> **Aim of the task**: Exclude the pictures and repeat all of the data exactly.
════
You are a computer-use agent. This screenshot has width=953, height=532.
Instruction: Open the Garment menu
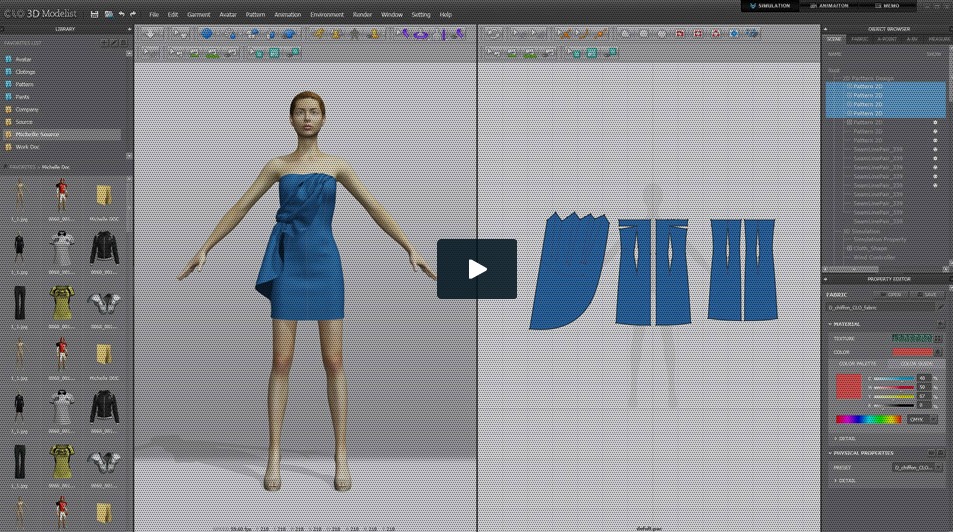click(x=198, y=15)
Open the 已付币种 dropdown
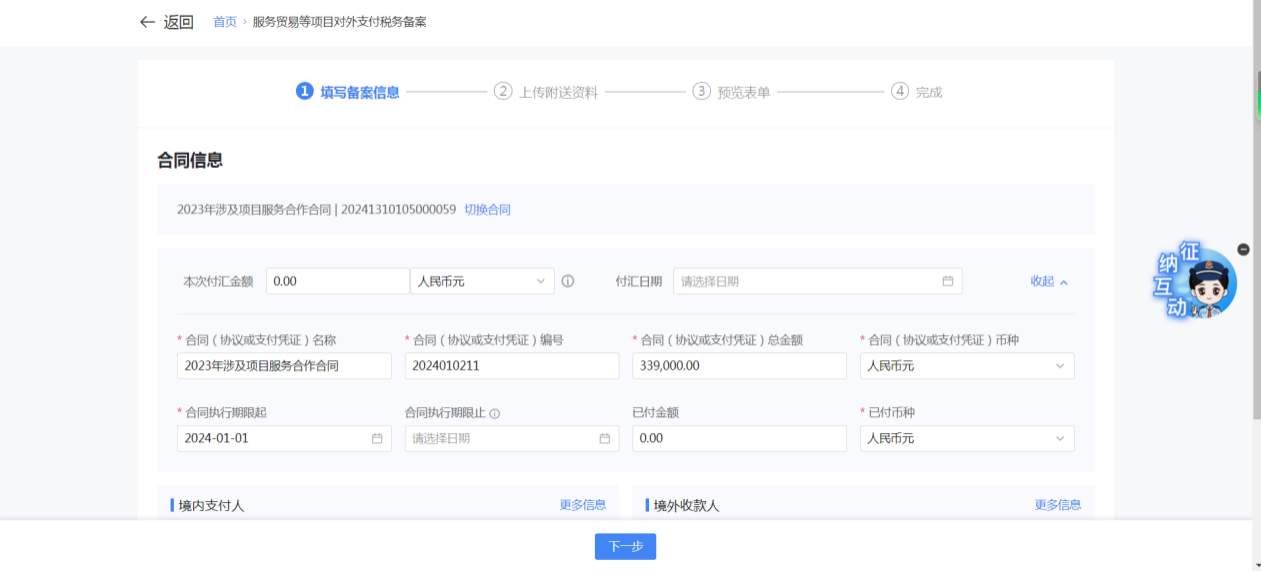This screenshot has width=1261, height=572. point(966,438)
════
> **Exercise answer**:
You are a computer-use agent. This screenshot has width=953, height=532.
Instruction: Open the Garment menu
click(x=198, y=15)
Open the 已付币种 dropdown
This screenshot has width=1261, height=572. point(966,438)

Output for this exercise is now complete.